Available structures
PDB Ortholog search: PDBe, RCSB
Identifiers
Symbols HIF1A ; HIF-1A; HIF-1alpha; HIF1; HIF1-ALPHA; MOP1; PASD8; bHLHe78
External IDs OMIM603348 MGI106918 HomoloGene1171 ChEMBL: 4261 GeneCards: HIF1A Gene
RNA expression pattern
PBB GE HIF1A 200989 at.png
More reference expression data
Orthologs
Species Human Mouse
Entrez 3091 15251
Ensembl ENSG00000100644 ENSMUSG00000021109
UniProt Q16665 Q61221
RefSeq (mRNA) NM_001243084 NM_010431
RefSeq (protein) NP_001230013 NP_034561
Location (UCSC) Chr 14:
61.7 – 61.75 Mb
Chr 12:
73.9 – 73.95 Mb
PubMed search [1] [2]

Hypoxia-inducible factor 1-alpha, also known as HIF-1-alpha, is a subunit of a heterodimeric transcription factor hypoxia-inducible factor 1 (HIF-1) that is encoded by the HIF1A gene.[1][2][3] It is a basic helix-loop-helix PAS domain containing protein, and is considered as the master transcriptional regulator of cellular and developmental response to hypoxia.[4][5] The dysregulation and overexpression of HIF1A by either hypoxia or genetic alternations have been heavily implicated in cancer biology, as well as a number of other pathophysiologies, specifically in areas of vascularization and angiogenesis, energy metabolism, cell survival, and tumor invasion.[3][6] Two other alternative transcripts encoding different isoforms have been identified.[3]

Structure[edit]

HIF1 is a heterodimeric basic helix-loop-helix structure[7] that is composed of HIF1A, the alpha subunit (this protein), and the aryl hydrocarbon receptor nuclear translocator (Arnt), the beta subunit.
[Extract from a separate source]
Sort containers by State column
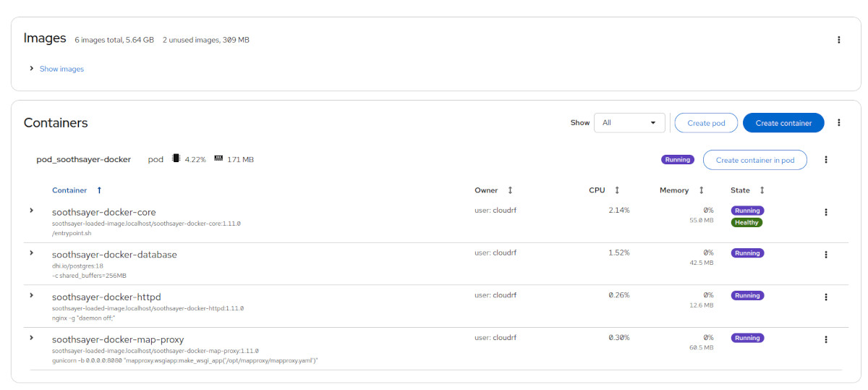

HIF1A contains a basic helix-loop-helix domain near the C-terminal, followed by two distinct PAS (PER-ARNT-SIM) domains, and a PAC (PAS-associated C-terminal) domain.[8][9] The HIF1A polypeptide also contains a nuclear localization signal motif, two transactivating domains CTAD and NTAD, and an intervening inhibitory domain (ID) that can repress the transcriptional activities of CTAD and NTAD.[10] There are a total of three HIF1A isoforms formed by alternative splicing, however isoform1 has been chosen as the canonical structure, and is the most extensively studied isoform in structure and function.[11][12]

Gene and expression[edit]

The human HIF1A gene encodes for the alpha subunit, HIF1A of the transcription factor hypoxia-inducible factor (HIF1).[13] HIF1A expression level is depedent on its GC-rich promoter activation.[14] In most cells, HIF1A gene is constitutively expressed in low levels under normoxic conditions, however, under hypoxia, HIF1A transcription is often significantly upregulated.[14][15][16][17][18][19] Typically, oxygen-independent pathway regulates protein expression, and oxygen-dependent pathway regulates degradation.[20] In hypoxia-independent ways, HIF1A expression may be upregulated through a redox-sensitive mechanism.[21]

Function[edit]

The transcription factor HIF-1 plays an important role in cellular response to systemic oxygen levels in mammals.[22][23] HIF1A activity is regulated by a host of post-translational modifications: hydroxylation, acetylation, and phosphorylation.[24] HIF-1 is known to induce transcription of more than 60 genes, including VEGF and erythropoietin that are involved in biological processes such as angiogenesis and erythropoiesis, which assist in promoting and increasing oxygen delivery to hypoxic regions.[6][25][26] HIF-1 also induces transcription of genes involved in cell proliferation and survival, as well as glucose and iron metabolism.[26] In accordance with its dynamic biological role, HIF-1 responds to systemic oxygen levels by undergoing conformational changes, and associates with HRE regions of promoters of hypoxia-responsive genes to induce transcription.[27][28][29][30][31] HIF1A stability, subcellular localization, as well as transcriptional activityare especially affected by oxygen level. HIF-1 also induces transcription of genes involved in cell proliferation and survival, as well as glucose and iron metabolism.[26] The alpha subunit forms a heterodimer with the beta subunit. Under normoxic conditions, pVHL-mediated ubiquitin protease pathway rapidly degrades HIF1a; however, under hypoxia, HIF1A protein degradation is prevented and HIF1A levels accumulate to associate with HIF1B to exert transcriptional roles on target genes [32][33] Enzymes prolyl hydroxylase (PHD) and HIF prolyl hydroxylase (HPH) are involved in specific post-translational modification of HIF1A proline residues (P402 and P564 within the ODD domain), which allows for pVHL association with HIF1A.[34] The enzymatic activity of oxygen sensor dioxygenase PHD is dependent on oxygen level as it requires oxygen as one of its main substrates to transfer to the proline residue of HIF1A.[28][35] The hydroxylated proline residue of HIF1A is then recognized and buried in the hydrophobic core of von Hippel-Lindau tumor suppressor protein (pVHL), which itself is part of a ubiquitin ligase enzyme.[36][37] The hydroxylation of HIF1A proline residue also regulates its ability to associate with co-activators under hypoxia.[38][39]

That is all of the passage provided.